[[ Source material open ]]
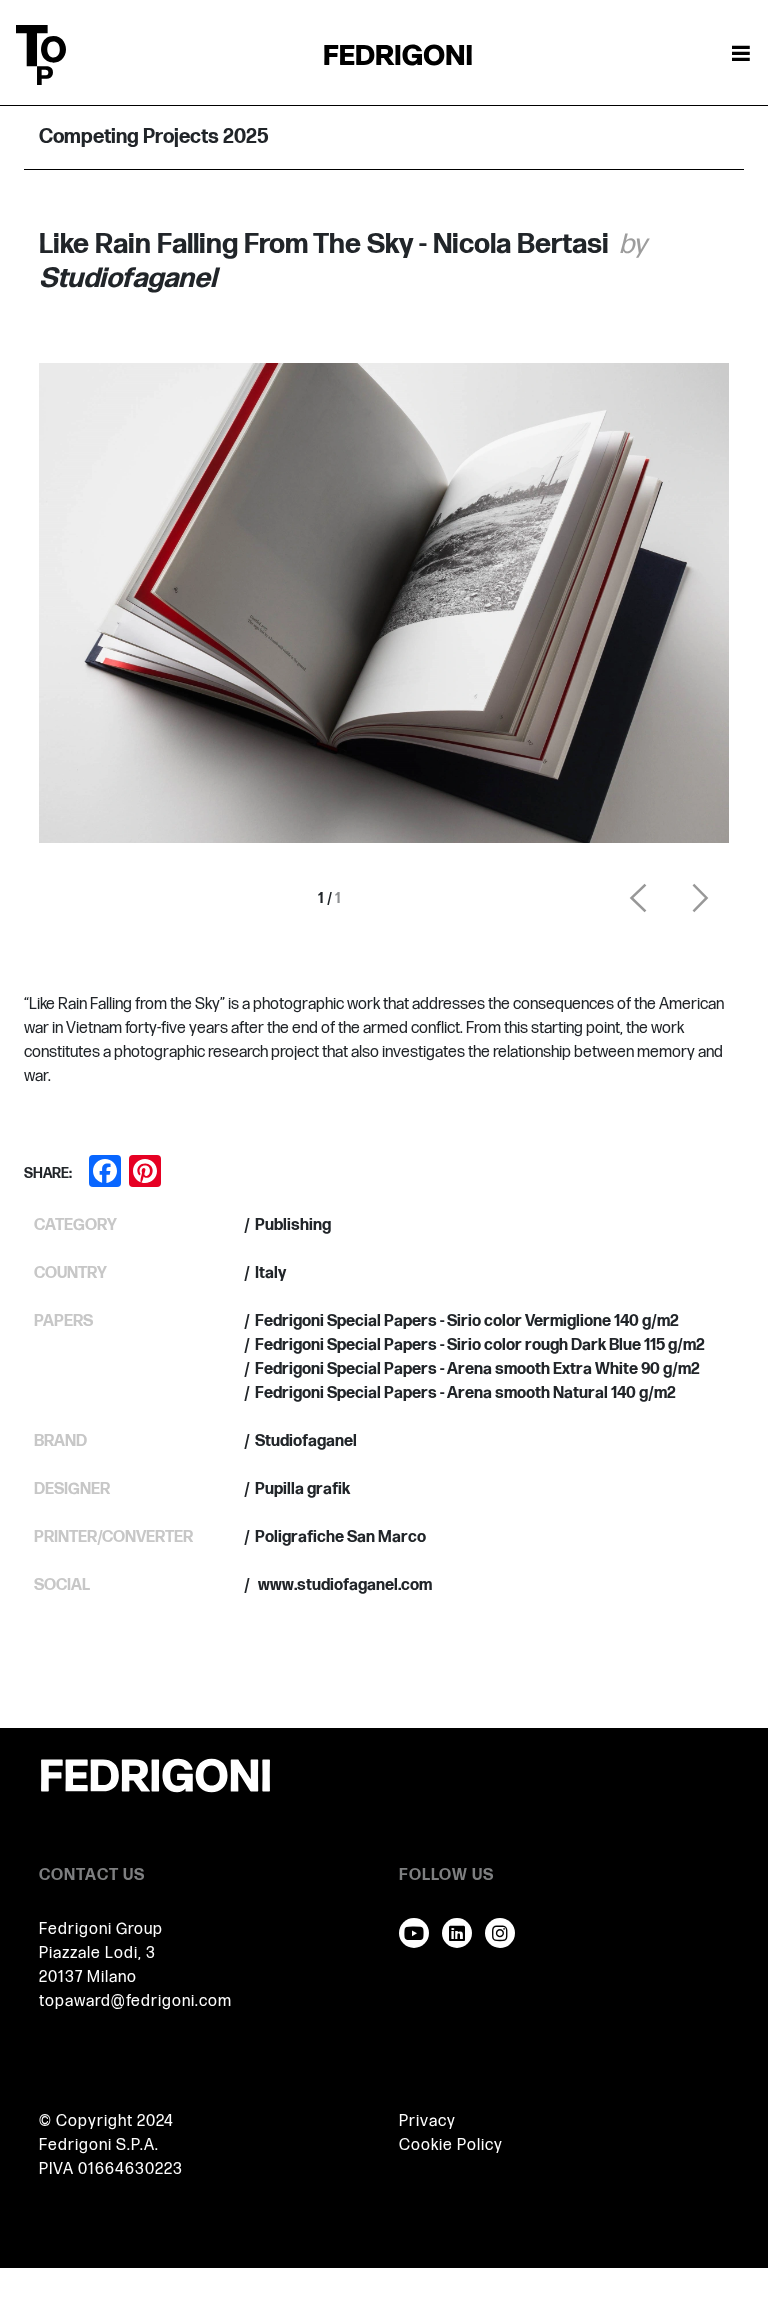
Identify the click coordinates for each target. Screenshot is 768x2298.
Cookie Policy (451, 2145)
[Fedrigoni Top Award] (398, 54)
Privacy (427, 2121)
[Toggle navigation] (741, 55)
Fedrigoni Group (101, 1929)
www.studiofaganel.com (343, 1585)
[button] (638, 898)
[[ Source material closed ]]
Problem to solve :: Above are the records; give them all again exactly, apart from the pictures.

Exercise solution ::
Identify the click coordinates for each target. Screenshot is 768x2298.
Cookie Policy (451, 2145)
[Fedrigoni Top Award] (398, 54)
Privacy (427, 2121)
[Toggle navigation] (741, 55)
Fedrigoni Group (101, 1929)
www.studiofaganel.com (343, 1585)
[button] (638, 898)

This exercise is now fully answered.